Closed iesahin closed 3 years ago
I created the image directory and 70000 individual PNG images take up 273MB. A .tgz file that contains the images is 35MB.
Are we OK with the increase in size? @shcheklein If so, I'll go ahead and submit PRs for this and #17.
I'll check the other formats but the increase is mostly related with the format overhead.
Sounds a bit too much for the get started repo. Is there a way to use a subset of it? And may be at the end show the performance on the large dataset?
Maybe I can include the "zipped directory" version, and create a stage to unzip this to data/
. Using a subset seems to defeat the overall purpose of replacing the dataset.
Good point. So, both solution looks suboptimal - gz not very usual, hides details, complicates code ... images dataset is too large
Have you tried to minify pngs with tinypng or something by chance?
It's not that the individual files are large. They are around 350-400 bytes. Even a BMP would take less than 2KB for each file. (Each image is contains 784 bytes of data + format overhead.)
But each file takes at least 4KB in ext4, even if the file is 1 byte.
From tar.gz
, I mean zipped version of these PNG files, not the .gz
file of original .IDX3
file. fashion-mnist.tar.gz
file can be expanded to an image directory in a single stage and the user can see the images.
Also, download overhead will probably take up 5-10x more time for 70000 individual files. I can test a dvc pull
, but I doubt it will finish in <5 minutes for 70000 files.
For example, instead of PNG, I converted to JPEG and although the individual files are a bit larger, the resulting directory size with du -hs
is 276 MB again.
And these are the results for BMP. The individual files are 1862 bytes each but the resulting directory size is the same.
And these are sizes for tar
(without zip) that uses 512 bytes as block size
179,220,480 fashion-mnist-bmp.tar
106,158,080 fashion-mnist-jpg.tar
90,040,320 fashion-mnist-png.tar
I would still start even with 200Mb+ rather than making it an archive artificially. My though process is - how often would DS/ML teams tar their datasets? It's not convenient. I know there are some specific formats for TF, etc. It would be even better to start with them? But then we would still have to complicate the example.
OK, I'll test with individual images and see how it fares.
I'm dvc push
ing the dataset to s3://dvc-public/remote/dataset-registry-test
and it seems it will take 20-25 minutes. My connection speed is around 38Mbps upload to the next-hop (while uploading the set), so I assume that the download would take 15-20 minutes as well.
I'll update this with the download speeds. 😄
Update:
It seems it's much worse than I expected. The download takes more than the upload, around ~30 minutes.
My local speeds (to the closest server) is something like:
I can do this test in AWS, Google Cloud or Katacoda, but I doubt it will matter much. I'll update the exact time after the download.
WDYT @shcheklein
Update:
dvc pull
takes around 42 minutes. Even the checkout process took around 40 seconds.
I've pushed it to my clone.
You can test the download with
git clone git@github.com:iesahin/dataset-registry
dvc remote add -d --local storage s3://dvc-public/remote/dataset-registry-test
dvc pull fashion-mnist/images
@shcheklein
I also tested this in my VPS and getting the dataset with HTTPS seems to take about 1 hour.

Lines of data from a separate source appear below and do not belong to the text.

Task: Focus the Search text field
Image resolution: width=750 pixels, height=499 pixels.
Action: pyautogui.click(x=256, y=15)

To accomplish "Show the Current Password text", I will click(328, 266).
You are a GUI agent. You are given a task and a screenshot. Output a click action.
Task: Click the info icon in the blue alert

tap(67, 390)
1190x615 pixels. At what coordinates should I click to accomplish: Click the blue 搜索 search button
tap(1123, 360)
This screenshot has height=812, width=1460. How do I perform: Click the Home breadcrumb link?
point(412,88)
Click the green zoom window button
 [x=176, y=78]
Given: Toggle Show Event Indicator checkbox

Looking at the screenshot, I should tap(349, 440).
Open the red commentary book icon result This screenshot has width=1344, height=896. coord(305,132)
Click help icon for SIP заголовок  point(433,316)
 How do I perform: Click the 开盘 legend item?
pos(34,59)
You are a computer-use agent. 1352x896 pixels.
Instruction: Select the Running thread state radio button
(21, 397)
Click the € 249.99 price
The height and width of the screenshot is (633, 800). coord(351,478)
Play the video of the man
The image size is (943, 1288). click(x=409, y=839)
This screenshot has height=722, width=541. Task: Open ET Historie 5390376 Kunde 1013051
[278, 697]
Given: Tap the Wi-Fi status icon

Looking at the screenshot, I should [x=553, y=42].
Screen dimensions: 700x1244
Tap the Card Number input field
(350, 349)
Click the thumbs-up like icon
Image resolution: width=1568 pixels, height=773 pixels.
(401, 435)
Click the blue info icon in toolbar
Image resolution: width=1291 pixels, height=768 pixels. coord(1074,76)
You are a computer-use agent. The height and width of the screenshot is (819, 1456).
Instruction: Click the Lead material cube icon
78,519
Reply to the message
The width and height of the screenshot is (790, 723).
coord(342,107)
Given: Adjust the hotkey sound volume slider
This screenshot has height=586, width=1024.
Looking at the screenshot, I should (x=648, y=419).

Could you run it with -j 100
or -j 10
?
It feels it related to some known performance issues, need to confirm and address that. It should be around minutes as far as I understand to download it.
With -j 100
it seems to be about 20 minutes. @shcheklein
I did not want to pollute the dataset-registry
remote, so I'm using another for testing. I can push the files to the remote and merge these changes for easier testing. I can also put a zipped version and we can use any of these. Core team can use the registry for the test.
It's fine to "pollute" the data registry, there should be not harm in that. And it's good even to have it, we can use it as a test and optimize it to work for our needs.
It's annoying that we need to use -j
to speedup it though and 20 minutes for 200 MB is quite suboptimal also. Let's do this and create a ticket on DVC repo to look into this:
-j
defaults (detect if we are breaking something and decrease automatically?)For now, are there any other/simpler datasets that we could use for the get started purposes?
MNIST and Fashion-MNIST are very small datasets, to the level of being toy datasets. As a comparison, VGG Face dataset (2015) contained around 2,600,000 images and even that is small by today's standards.
DVC may be improved but there is an inherent latency when you do multiple requests. Each download is about 500 bytes, but the required TCP handshake, key exchange etc. takes time, and we do that connection 70,000 times.
I think I first need to browse the code a bit before asking for improvement. There may be easier ways to improve the networking performance by using the same Session
in requests
, this may be orthogonal to multiple jobs. (Currently, I don't even know if DVC uses requests
for HTTPS 😃 )
Yes, it looks DVC creates a new Session
object for each download. But also it looks requests
has no way to use HTTP pipelining.. So let's keep this brief and continue in a core ticket.
The structure of the Fashion-MNIST dataset is identical to MNIST.
We can use the same structure in #17.